Genbox / SimpleS3

A .NET Core implementation of Amazon's S3 API with focus on simplicity, security and performance
MIT License
44 stars 8 forks source link

Presign multipart uploads #59

Closed holly-hacker closed 3 weeks ago

holly-hacker commented 1 month ago

Description of the feature

I need to allow clients of my application to upload large files to S3-compatible storage, which requires presigned multipart uploads. From what I can tell, no S3 libraries for .NET seem to support this right now. Is this something you plan on implementing? Or is it perhaps already possible, but am I just overlooking some API?

Genbox commented 4 weeks ago

There is only support for presigned GET/PUT/DELETE/HEAD at the moment. I can add a pre-signed multipart client.

Genbox commented 4 weeks ago

I've built it. I'll release it tomorrow after some more testing.

holly-hacker commented 3 weeks ago

Thanks a lot! I can't give much, but I've send a one-time sponsorship your way that matches the commercial tier for half a year. Thank you for maintaining these open-source libraries <3

Genbox commented 3 weeks ago

I've released version 3.1 which has a generic SignRequest method that can create a pre-signed URL for any request. You could just use a HttpClient to post data to the URL, but to support future ideas of client-side encryption, I've provided a simple API for using the pre-signed requests as well.

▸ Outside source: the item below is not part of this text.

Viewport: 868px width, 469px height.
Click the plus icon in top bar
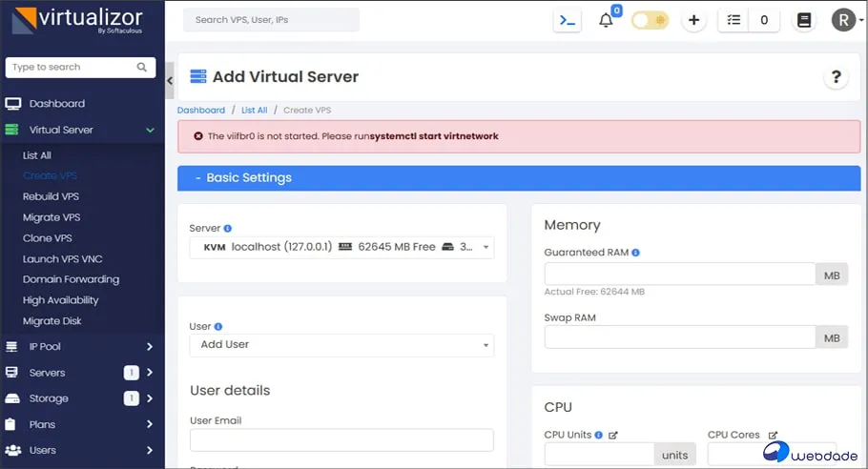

Here is how you use the API:

string key = "data.txt";

//Create a multipart upload
CreateMultipartUploadResponse createResp = await client.CreateMultipartUploadAsync(bucket, key);

List<S3PartInfo> infos = new List<S3PartInfo>();

await using (MemoryStream ms = new MemoryStream("hello world"u8.ToArray()))
{
    UploadPartRequest req = new UploadPartRequest(bucket, key, createResp.UploadId, 1, null); //We add null in place of content

    //This gives you a pre-signed URL
    string url = client.SignRequest(req, TimeSpan.FromSeconds(100));

    //For convenience, I've provided a SendSignedRequestAsync function. However, you could just use HttpClient.PutAsync()
    UploadPartResponse partResp = await client.SendSignedRequestAsync<UploadPartResponse>(url, HttpMethodType.PUT, ms);

    //We need to save information about the parts for the complete step further down
    infos.Add(new S3PartInfo(partResp.ETag, 1));
}

CompleteMultipartUploadResponse compResp = await client.CompleteMultipartUploadAsync(bucket, key, createResp.UploadId, infos);

Thank you very much for the sponsorship. It is much appreciated!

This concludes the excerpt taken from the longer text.